I’ve often wondered why I can read a book featuring terrible parenting and allow the author to make me think that they’re actually loving people making bad decisions, but when I watch a film showing the same awful behavior, I want to gather up the poor offspring and shuttle them off to the nearest social worker. Last year’s Captain Fantastic pissed me off, primarily because the father character was a dirty hippie, but at least he tried to keep his children safe and clearly cared for them deeply, even if his plan to raise them in the woods was asinine. Compared to Jeannette Walls’ folks in her memoir and the movie The Glass Castle, the dad in Captain Fantastic was the father of the year.
Covering three eras in the life of Walls and her family (including three siblings), the latest film from Destin Daniel Cretton (Short Term 12) isn’t a failure because the parents find all manner of physical and emotional ways to distance themselves from the kids, leaving them to fend for themselves. It’s disappointing because it doesn’t sufficiently explain why the behavior was tolerated and why journalist Walls (played as an adult, living in the late 1980s, by recent Oscar-winner Brie Larson) ultimately forgave her parents for putting her and her siblings in mortal danger at times—at the whim of an alcoholic father, Rex (Woody Harrelson), and a mentally disturbed artist mother, Rose Mary (Naomi Watts), afraid of losing him.

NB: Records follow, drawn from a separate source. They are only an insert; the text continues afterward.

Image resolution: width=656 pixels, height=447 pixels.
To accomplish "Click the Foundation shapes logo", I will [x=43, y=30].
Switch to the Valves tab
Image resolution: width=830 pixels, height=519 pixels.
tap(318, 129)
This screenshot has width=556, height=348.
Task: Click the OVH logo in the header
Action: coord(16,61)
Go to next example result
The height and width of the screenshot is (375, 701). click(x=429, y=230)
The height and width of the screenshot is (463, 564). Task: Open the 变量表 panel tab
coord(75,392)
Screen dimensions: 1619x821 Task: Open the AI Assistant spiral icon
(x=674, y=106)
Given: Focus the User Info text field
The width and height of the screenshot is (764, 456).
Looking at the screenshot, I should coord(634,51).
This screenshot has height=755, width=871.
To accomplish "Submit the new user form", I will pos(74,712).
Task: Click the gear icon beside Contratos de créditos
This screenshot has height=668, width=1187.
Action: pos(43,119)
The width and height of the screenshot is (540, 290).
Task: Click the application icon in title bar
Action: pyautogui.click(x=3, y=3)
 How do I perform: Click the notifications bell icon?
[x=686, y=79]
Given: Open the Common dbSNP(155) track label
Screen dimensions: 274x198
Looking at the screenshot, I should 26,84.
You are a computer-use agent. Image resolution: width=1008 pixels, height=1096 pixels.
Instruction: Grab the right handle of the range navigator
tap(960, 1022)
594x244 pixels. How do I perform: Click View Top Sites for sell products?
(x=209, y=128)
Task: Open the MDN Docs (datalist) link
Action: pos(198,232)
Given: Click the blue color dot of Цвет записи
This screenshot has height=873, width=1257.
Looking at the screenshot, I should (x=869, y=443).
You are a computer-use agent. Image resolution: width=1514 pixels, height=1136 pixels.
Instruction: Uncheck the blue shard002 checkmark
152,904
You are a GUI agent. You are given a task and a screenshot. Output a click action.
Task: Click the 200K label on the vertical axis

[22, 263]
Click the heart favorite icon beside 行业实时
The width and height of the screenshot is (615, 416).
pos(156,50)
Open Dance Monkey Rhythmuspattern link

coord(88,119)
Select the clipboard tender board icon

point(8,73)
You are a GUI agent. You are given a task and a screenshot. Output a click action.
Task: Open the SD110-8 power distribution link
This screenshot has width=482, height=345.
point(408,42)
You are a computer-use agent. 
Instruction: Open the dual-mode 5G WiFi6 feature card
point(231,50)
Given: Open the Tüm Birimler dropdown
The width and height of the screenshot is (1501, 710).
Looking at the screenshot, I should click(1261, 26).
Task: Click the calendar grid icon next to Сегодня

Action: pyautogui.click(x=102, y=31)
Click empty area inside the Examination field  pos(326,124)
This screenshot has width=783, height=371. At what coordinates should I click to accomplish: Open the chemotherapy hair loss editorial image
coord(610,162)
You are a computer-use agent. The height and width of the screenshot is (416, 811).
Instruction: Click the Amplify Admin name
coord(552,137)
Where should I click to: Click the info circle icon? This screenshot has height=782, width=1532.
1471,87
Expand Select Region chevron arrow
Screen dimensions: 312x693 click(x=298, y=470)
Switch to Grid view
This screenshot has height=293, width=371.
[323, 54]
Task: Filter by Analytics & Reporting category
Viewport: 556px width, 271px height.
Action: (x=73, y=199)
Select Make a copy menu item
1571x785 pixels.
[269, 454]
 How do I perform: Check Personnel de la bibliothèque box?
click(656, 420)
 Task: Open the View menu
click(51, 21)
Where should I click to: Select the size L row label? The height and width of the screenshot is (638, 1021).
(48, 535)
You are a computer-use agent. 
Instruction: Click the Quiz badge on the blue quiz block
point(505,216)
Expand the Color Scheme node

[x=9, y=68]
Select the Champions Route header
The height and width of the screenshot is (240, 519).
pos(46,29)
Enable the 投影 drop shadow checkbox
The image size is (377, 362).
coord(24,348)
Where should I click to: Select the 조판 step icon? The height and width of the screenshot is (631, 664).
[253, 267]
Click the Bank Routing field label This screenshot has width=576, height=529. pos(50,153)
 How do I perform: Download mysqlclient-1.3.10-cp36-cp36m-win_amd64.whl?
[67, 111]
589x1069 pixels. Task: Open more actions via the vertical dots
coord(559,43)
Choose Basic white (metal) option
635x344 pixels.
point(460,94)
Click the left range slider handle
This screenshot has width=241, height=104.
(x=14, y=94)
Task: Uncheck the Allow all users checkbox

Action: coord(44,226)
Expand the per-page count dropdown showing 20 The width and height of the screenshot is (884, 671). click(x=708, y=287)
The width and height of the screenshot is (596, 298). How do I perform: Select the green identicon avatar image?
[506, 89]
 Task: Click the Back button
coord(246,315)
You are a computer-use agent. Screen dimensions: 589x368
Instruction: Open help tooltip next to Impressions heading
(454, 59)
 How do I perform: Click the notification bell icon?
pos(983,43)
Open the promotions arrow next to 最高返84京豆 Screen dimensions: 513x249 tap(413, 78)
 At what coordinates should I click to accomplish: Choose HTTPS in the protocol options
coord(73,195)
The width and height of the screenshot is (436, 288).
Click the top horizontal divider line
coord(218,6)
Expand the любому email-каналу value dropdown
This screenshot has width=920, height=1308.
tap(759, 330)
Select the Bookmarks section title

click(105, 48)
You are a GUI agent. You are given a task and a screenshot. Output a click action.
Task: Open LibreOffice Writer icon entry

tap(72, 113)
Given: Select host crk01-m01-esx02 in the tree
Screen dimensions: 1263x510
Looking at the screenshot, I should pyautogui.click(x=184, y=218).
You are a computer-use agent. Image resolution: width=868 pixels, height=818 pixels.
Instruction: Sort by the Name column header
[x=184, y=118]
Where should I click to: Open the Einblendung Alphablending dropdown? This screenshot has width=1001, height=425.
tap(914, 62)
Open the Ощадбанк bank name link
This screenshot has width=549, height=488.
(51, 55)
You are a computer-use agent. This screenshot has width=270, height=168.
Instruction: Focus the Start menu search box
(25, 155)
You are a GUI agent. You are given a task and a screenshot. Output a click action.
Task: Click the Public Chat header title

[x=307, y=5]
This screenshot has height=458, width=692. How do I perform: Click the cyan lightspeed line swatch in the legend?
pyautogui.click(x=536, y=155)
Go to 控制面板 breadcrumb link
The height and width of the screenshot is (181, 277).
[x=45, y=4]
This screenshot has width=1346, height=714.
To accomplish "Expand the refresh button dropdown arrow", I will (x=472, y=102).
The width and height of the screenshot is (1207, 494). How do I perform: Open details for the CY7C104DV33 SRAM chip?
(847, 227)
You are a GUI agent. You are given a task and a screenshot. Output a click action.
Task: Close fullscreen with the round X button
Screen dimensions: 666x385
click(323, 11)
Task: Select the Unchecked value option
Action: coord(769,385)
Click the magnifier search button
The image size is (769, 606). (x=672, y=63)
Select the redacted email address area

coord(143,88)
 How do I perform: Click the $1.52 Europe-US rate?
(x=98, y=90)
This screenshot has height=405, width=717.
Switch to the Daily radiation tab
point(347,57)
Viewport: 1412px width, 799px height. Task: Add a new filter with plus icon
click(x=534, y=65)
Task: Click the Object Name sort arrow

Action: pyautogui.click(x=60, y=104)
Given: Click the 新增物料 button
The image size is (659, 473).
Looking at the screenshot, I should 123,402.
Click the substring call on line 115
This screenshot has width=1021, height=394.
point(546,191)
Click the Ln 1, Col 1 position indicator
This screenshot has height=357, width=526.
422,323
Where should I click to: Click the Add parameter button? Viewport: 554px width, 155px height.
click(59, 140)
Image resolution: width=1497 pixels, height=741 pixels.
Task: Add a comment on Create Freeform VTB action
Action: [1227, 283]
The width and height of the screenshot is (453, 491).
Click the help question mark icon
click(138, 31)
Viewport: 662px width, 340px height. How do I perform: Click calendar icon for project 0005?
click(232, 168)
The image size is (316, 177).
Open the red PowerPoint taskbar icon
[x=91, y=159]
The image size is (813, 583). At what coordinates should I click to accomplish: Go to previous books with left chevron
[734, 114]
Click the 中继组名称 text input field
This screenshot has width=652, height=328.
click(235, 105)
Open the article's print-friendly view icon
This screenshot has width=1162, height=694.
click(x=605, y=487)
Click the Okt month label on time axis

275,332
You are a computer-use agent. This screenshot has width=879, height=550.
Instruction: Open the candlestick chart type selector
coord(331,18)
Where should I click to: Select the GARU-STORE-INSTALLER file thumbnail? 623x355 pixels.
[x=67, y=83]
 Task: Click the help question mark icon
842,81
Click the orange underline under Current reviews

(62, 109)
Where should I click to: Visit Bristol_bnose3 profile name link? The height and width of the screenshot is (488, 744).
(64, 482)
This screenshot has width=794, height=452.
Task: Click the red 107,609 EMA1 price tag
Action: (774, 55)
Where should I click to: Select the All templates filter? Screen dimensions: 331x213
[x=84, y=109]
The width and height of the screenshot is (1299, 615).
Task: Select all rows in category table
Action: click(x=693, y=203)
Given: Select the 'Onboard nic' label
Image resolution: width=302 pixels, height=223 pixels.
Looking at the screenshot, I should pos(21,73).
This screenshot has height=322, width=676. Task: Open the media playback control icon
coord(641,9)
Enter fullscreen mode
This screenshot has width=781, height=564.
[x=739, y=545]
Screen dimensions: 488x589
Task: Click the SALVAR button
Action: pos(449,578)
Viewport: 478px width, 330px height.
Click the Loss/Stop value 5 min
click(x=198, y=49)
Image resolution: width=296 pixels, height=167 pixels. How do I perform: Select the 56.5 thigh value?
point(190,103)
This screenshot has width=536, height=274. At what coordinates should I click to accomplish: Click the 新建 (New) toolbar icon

At a young age, while Rose Mary was too busy painting to make her children dinner, Jeannette was tasked with feeding the family, when her dress caught on fire from the stove and burned a great deal of her torso. And the incident is barely addressed anywhere in this timeline-jumping story that moves from seeing the Walls kids as youngsters, older teens, and “present-day” adults (again, in the late ’80s). The film is about Jeannette looking back on her life from a distance, until her parents follow her to New York City, where they live as squatters and dig through the garbage for food. She is about to get married to an investment banker (Max Greenfield), and wants little to do with her parents, but these things aren’t always up to us, and eventually her siblings—brother Brian (Josh Caras) and sisters Lori (Sarah Snook) and Maureen (Brigette Lundy-Paine)—all of whom are living in New York as well, convince the stylish, well-off Jeannette to make peace with the judgmental, disapproving Rex and Rose Mary.
As she mentally gears up for each new encounter with them, she harkens back to time after time when the family had to flee whatever makeshift home they lived in (usually somewhere in West Virginia) in the middle of the night to escape bill collectors or police or anyone else their father inevitably pissed off. One particularly disturbing sequence involves the kids being dropped off at Rex’s parents’ home, where young Brian was apparently molested by his grandmother, leading the kids to wonder if the same thing happened to their father, thus explaining his self-loathing and wretched behavior.
Co-writers Cretton and Andrew Lanham have done an admirable job picking apart Walls’s best-selling life story to pull out key moments that impacted her deeply—some quite touching, especially moments when Rex upheld his role as functioning father. But most of the memories are upsetting, to say the least, and The Glass Castle becomes a story about a young woman who is looking for an escape as soon as humanly possible. The title of the film (and book) comes from a set of blueprints that Rex keeps with him for a home made entirely of glass. The plans come out when he wants to retreat from the truth about his actions, and it’s something of a special project between him and Jeannette. It’s an escape, a distraction, but it’s also a thing that binds them to each other, even if we know it will never be built.
Harrelson and Watts are actually quite good at creating characters that are both loathsome and lovable—often in the same scene. In fact, all of the performances are good, but none are really able to solve the core issues the film has with motivation. As a result, The Glass Castle becomes something of a endurance test. How many times do we have to watch children be scared or hungry or mortified before we give up and ride the movie to its inevitable conclusion? The New York sequences are just an exercise in the parents embarrassing Jeannette at one event after another, in front of her fancy friends, and it didn’t take long for me to stop caring about what happened to any of these people.
I know people who have read and adore Walls’ memoir, and I have no problem believing it’s an exceptional read. But as a cinematic work, it’s merciless and exhausting. The saving grace might be Larson’s performance, playing Walls as a bit cold and detached from the situation as an adult—as one might do if you are determined to rise above your roots and leave the scariest moments in your life behind. When her strength gives way, it’s to a certain type of vulnerability that likely only exists when in the company of her parents, especially Rex. Perhaps The Glass Castle’s greatest sin is trying too hard, and spelling out connections and parallels among the three timelines that are fairly obvious to anyone with eyeballs in their head. It’s a noble effort at best, and a grueling example of a true story that rarely feels authentic the rest of the time.
The film opens today at the Landmark Century Center Cinema.